The poor baby didn't even make it through her bottle!

Tuesday, February 5, 2008

A Trip to Costco/Memory Lane

A few evenings ago, I decided to pack the girls up and head out to Costco. It sounded much more appealing than listening to the whines and fusses of the nighttime "witching hour." On our way there, Savannah asked, "Mommy do you remember when you had to sit in a wheelchair at Costco?" At first, I wasn't quite sure what she was talking about but suddenly it came to me, along with that reminiscent pit in my stomach.

And so the story goes. . .

After being discharged just over 48 hours after having the girls, I was a lost soul. Driving home without the babies, leaving them fighting for life, wondering how we were going to do this for months - not days, and finally, trying to figure out how to fit back into my old life left me overwhelmed. My first line of defense - outside of lying in bed and crying all day- was pretending it was all just a bad dream. "I am going to regain NORMALCY!" And like any faithful Washingtonian would do, I headed to Costco.
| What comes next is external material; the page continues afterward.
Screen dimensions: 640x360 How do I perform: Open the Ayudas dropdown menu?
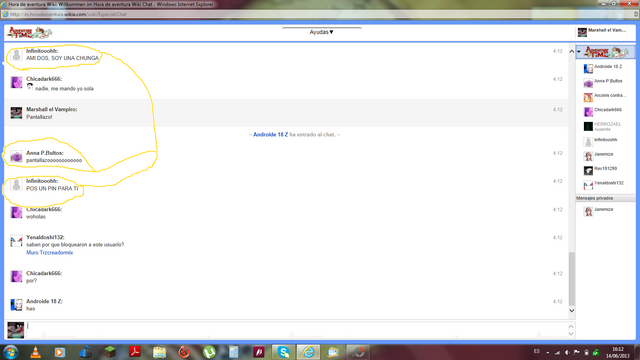pos(321,32)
I head into Costco, thinking that I am really in the state of mind to browse. Of course, five minutes later I am weak in my feet, dizzy and dripping with sweat. In the name of "NORMALCY" I tell Alex to push me in a wheelchair and we will continue our outing. I know, it all sounds far from normal but in my wacky state of mind I thought it was.

Those days were surreal, one moment I was fine and the next moment I had such a severe pit in my stomach that I had to sit down in order to not pass out. It took a good two weeks for me to stand in the NICU while being debriefed by a doc or nurse.

So what is my point???

Looking back to that day while, at the same time, driving all three of my girls to Costco, I count my blessings. Never in my wildest dreams did I think that my girls would be hanging out in the backseat while Mommy drives them to Costco when just 17 months prior, the thought of my "girls" made weak on my feet.

Just when I start to fed up with typical toddler fussiness, I am given a bit of perspective by my four year old. God works in mysterious ways!